A partir de esto y para callar las críticas mundiales, una revista sudafricana decidió disfrazar a la atleta tras un vestido negro y centímetros de maquillaje para sacarla en la portada bajo el título: “Miren a Semenya ahora”. Esta actitud es risible, pues con la vestimenta adecuada y un poco de cosméticos en el rostro cualquiera pudiera parecer una mujer.
De todos modos esa no es la controversia ya que todos sabemos realmente que la sudafricana nació siendo de sexo femenino, lo que realmente importa en este caso es saber si el grado de testosterona a partir de la ingesta de anabólicos pudieron generar en la atleta una ayudada extra para ganar la presea dorada en Alemania.

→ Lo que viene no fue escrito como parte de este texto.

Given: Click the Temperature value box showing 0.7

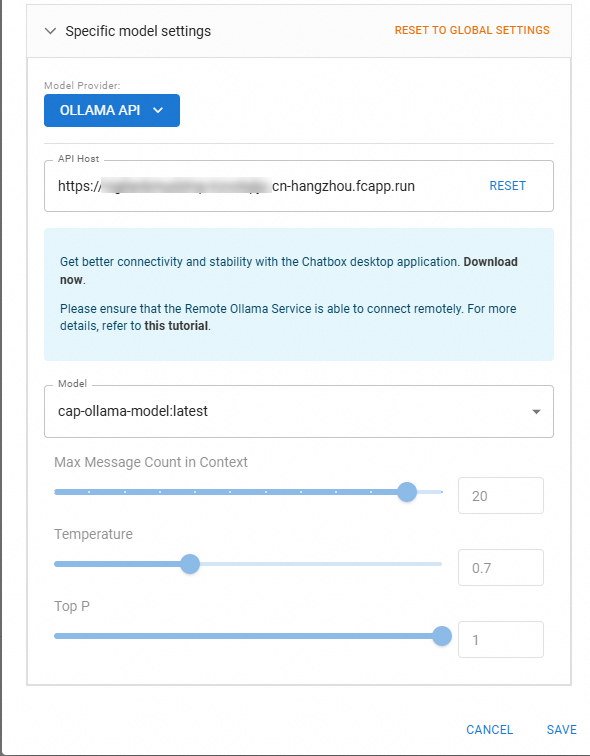Looking at the screenshot, I should click(x=500, y=567).
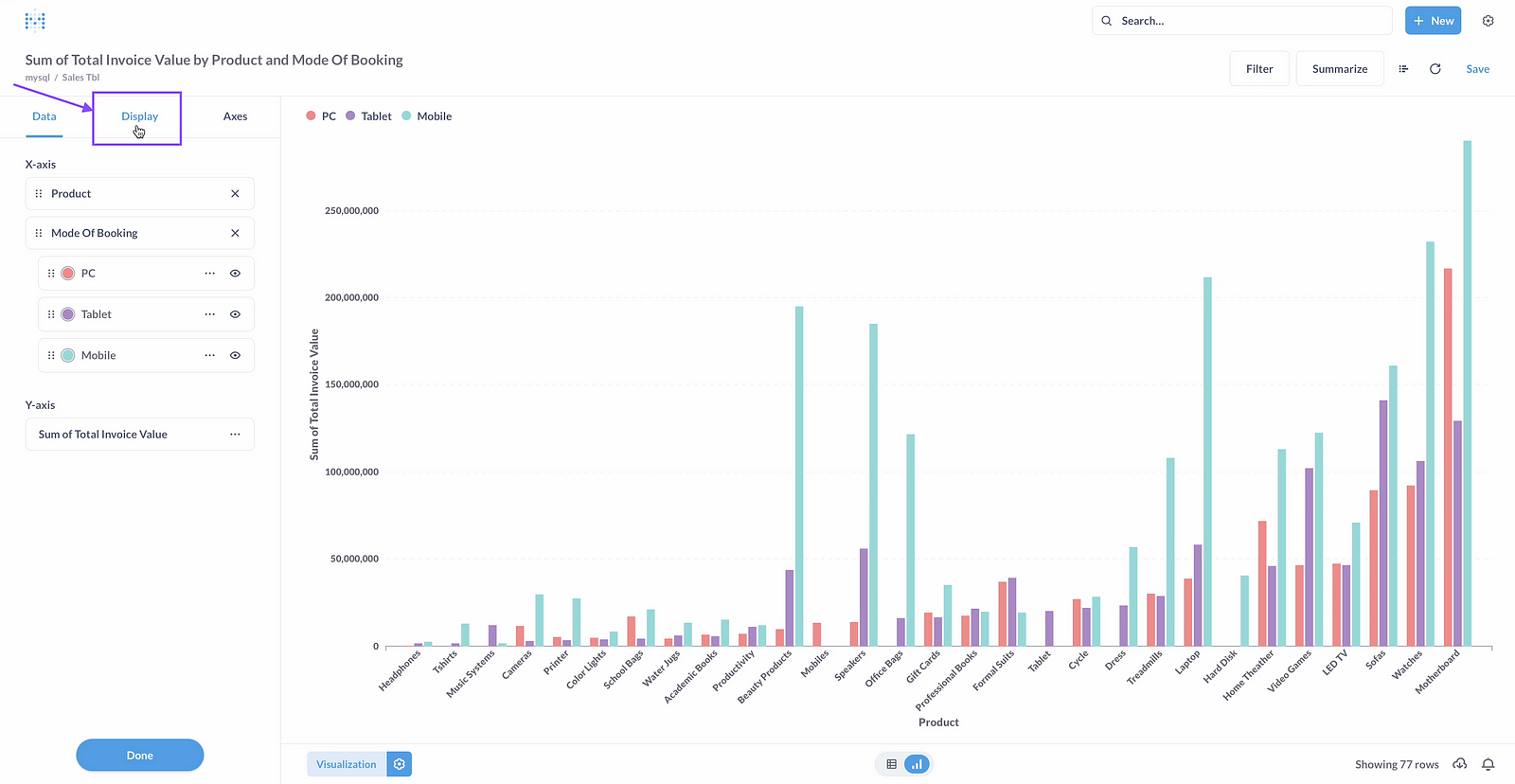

El aspecto es lo de menos y tratar de ocultar en una simple sesión de fotos lo que Semenya realmente es me parece una vergüenza. No me mal entendáis, no quiero decir que la africana sea hombre, sino que es evidente que estar de vestido y maquillada no es algo que ella haga habitualmente, pues, nunca con anterioridad se la había visto de semejante manera.